EXTRAIT ▸
Lui ferait-on réellement un honneur plus grand en essayant d'avancer
qu'à son sang de Français se serait mêlé
celui, disons, d'une race supérieure quelconque ?
Toujours
est-il. que nous n'aimons pas être traités de sauvages,
ni par des journalistes imbéciles, ni par des académiciens,
gens d'esprit par état. Nous prétendons que ce n'est pas
simple susceptibilité, mais légitime souci de la vérité.
Et puisque l'on cherche à tourner cette niaiserie en injure,
nous ne pouvons qu'applaudir à la conclusion où le conférencier
exprime avec éloquence son honnête indignation : « Nous
voulons bien être admis dans la grande famille française,
mais nous ne voulons pas que ce soit par la porté de l'humiliation.
» C'est-à-dire que, plus exactement, nous entendons bien rester
de la grande famille française, puisque nous en avons toujours
été, mais nous n'aimons pas que ceux qui nous découvrent,
aient toujours l'air de s'ébahir comme les Parisiens de Montesquieu
devant le Persan : « Ah ! Monsieur est Canadien français,
comment peut-on être Canadien et Français ? » Il faut à
la fin imposer des limites à la badauderie, si innocente qu'on
la suppose.
C'est
la tâche du conférencier. Il accumule les preuves, les
chiffres consciencieux, les témoignages les plus irrécusables.
Une
conférencière a récemment expliqué aux Bostonnais
que nos gens ont peu de sympathie pour la France, ce qui est un mensonge,
parce qu'ils ne sont pas Français mais Bretons d'origine, ce
qui en est un autre, et très injurieux pour les Bretons, qui
sont d'autant meilleurs Français qu'ils sont de meilleurs Bretons,
comme chacun sait. M. l'abbé Groulx rétablit les faits.

EXERCICES ▸
**a.** Dans l'extrait sur les Canadiens français, qui rétablit les faits ?
**b.** Reprenez l'extrait sur les Canadiens français après sa dernière phrase et prolongez-le de quelques phrases.
Le matériel ci-dessous provient d'une autre source.

MATÉRIEL SOURCE ▸
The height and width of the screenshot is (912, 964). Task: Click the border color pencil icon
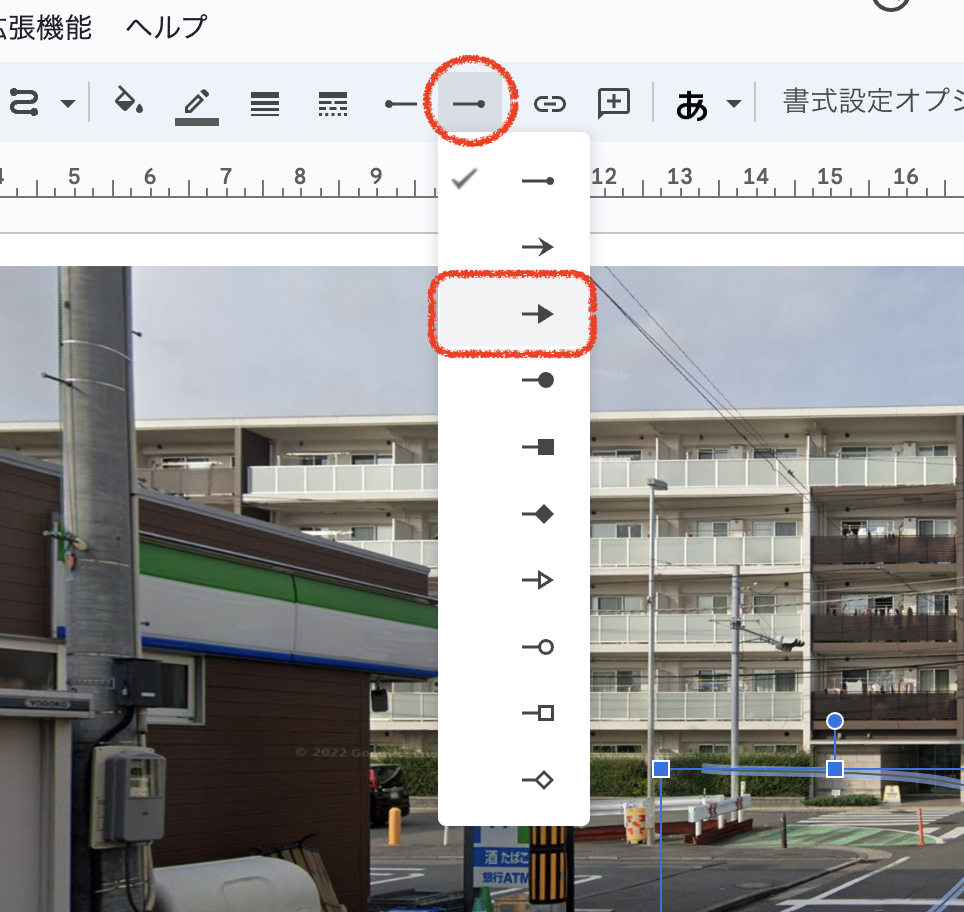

RÉPONSES ▸
**a.** M. l'abbé Groulx.

**b.**
Ce nous serait un sujet de fierté de descendre des Bretons. Il
nous suffit de savoir que nos pères vinrent de toutes les parties
de la France, surtout des provinces du centre, de l'ouest et du nord-est,
et même du midi, mais de ce côté, en bien petit nombre,
à notre regret ! L'orateur aligne ses démonstrations,
suivi avec un intérêt toujours croissant, malgré
le mauvais chant que font entendre, d'une salle voisine, des Américains
qui devancent peut-être les joies de la victoire.
On
escompte à l'avance, à la Société historique
franco-américaine, le plaisir d'entendre au printemps M. Montpetit
parler des Canadiens français d'aujourd'hui, de ce qu'ils sont
et de ce qu'ils peuvent être.
Il
ne peut pas être assez dit combien sont opportunes ces missions
d'Action française chez nos frères des ÉtatsUnis.
(1)
À l'exception de l'America , publiée sous
la direction des Jésuites, du Catholic Church Extension Magazine,
dirigé par Mgr Francis Kelly, un ami sincère de notre
peuple, du Collier's, dont le rédacteur principal, un
catholique, vient de mourir, et enfin, du New-York Evening Post,
où quelques-uns des nôtres ont pu se faire lire, on peut
dire que l'ensemble de la presse américaine a répété
contre nous ce qui s'imprimait en ce sens à Montréal,
Ottawa ou Toronto.
(2)
On voudra bien croire que ceci donne exactement et presque mot à
mot la pensée d'hommes sérieux, de l'élite des
plus fervents Franco-Américains nés aux États-Unis,
et qui ont étudié dans des collèges de chez nous.
(3)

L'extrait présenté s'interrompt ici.